Tuesday, February 3, 2009

The Expedition of Humphrey Clinker - Tobias Smollett
An epistolatory novel has built-in obstacles. The plot happens offstage, so the reader gets secondhand emotions. Still, I was impressed with Smollett’s intelligence in initially sidestepping these obstacles; characters and plot were there, in a limited form, and the book was fairly entertaining, amusing and colorful. But Smollett seemed to grow weary. As did I, when I found myself reading a travelogue made up of long descriptions of Scotland.

I Am a Memory Come Alive - Franz Kafka (German)
This “autobiography” is assembled from Kafka’s letters and journals and diary entries. It’s interlaced by the observations of people who knew him. What is one to make of Franz Kafka? I can only say that I became oppressed by the man. His tortured correspondence with Felice is wearying (poor girl!). He recognized that she was a poor girl, being emotionally involved with someone as conflicted as he was. His writing was primary in his life, yet his job in an office left him with little time for it. He was racked by physical problems – frailty, insomnia, headaches. Finally TB set in (he died at age 41). It’s a wonder that he produced so much work, especially since he was very hard on himself as a writer and found little that he did satisfying. He was also hard on himself as a person. Kafka existed in an introspective world of great intensity and complexity; nothing, for him, was simple. I finally reached the point where his convoluted thinking and misery were just too much for me.

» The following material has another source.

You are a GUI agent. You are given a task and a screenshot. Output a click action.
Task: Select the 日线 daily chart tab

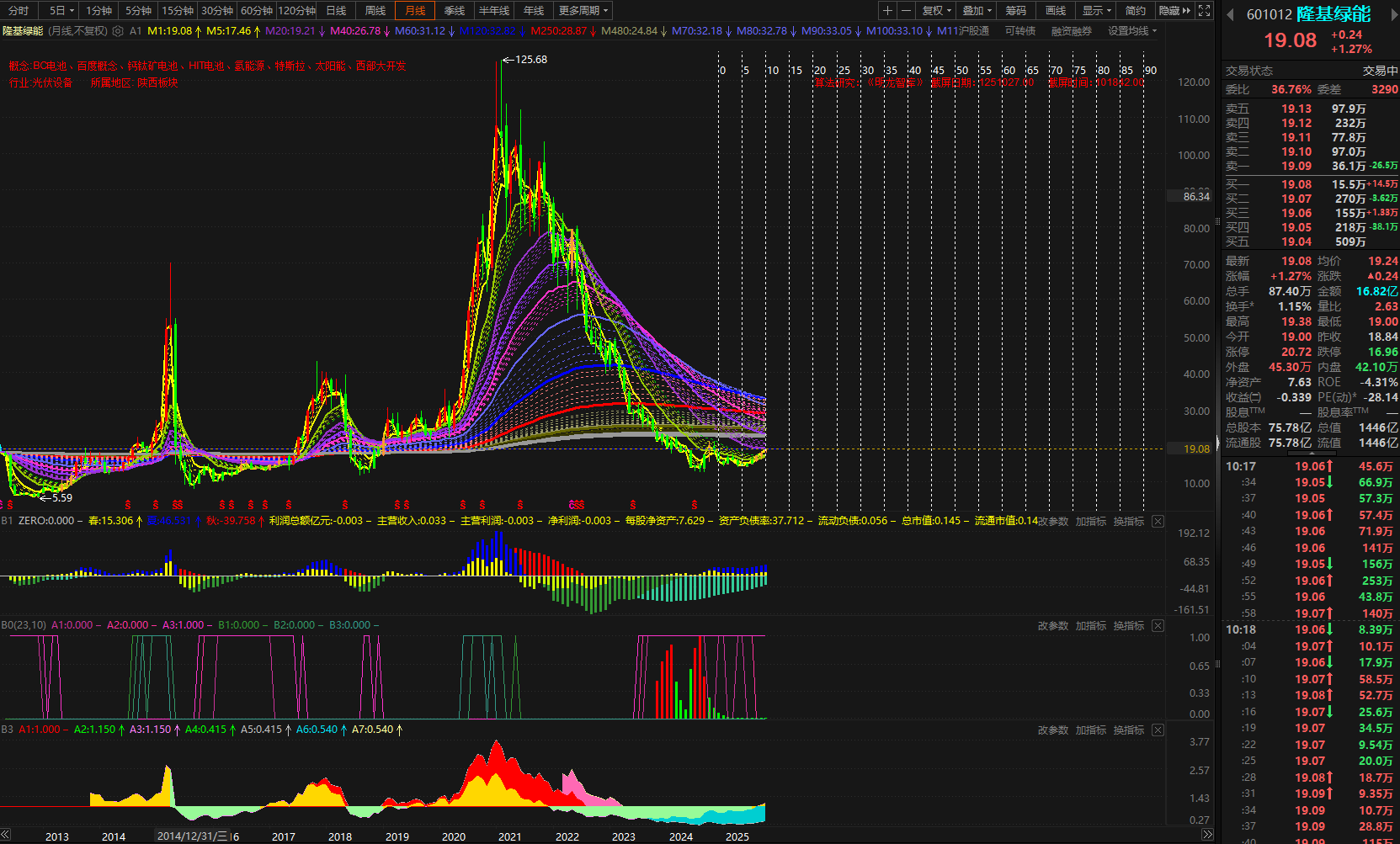(x=336, y=11)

The Horseman on the Roof - Jean Giono (Italian)
Early on the strangeness of this book impressed me. The writing is lucid, but the reader is plunged into a cholera-ridden world where the normal rules of conduct don’t apply. People have lost their humanity; they act in bestial ways. I thought of the Black Plague in Europe; the novel’s setting seemed medieval, rife with superstition and fear. The descriptions, in gruesome detail, of every aspect of cholera are unrelenting. Each new encounter is eery, filled with threat and wariness; even the landscape is unearthly. The main character, Angelo, is something of a cipher. He acts, thinks, but he remains shadowy. When he meets his friend Giuseppe there’s a sudden emergence of his personality – and he turns out to be a swaggering fool. The two friends talk on and on, but it’s mostly juvenile nonsense. A political angle arises, and I have no interest in the movement for Italian independence. Anyway, I had enough of cholera. I opted for no more horrible deaths, no more wild-eyed crowds, no more corpses being eaten by rats and nightingales.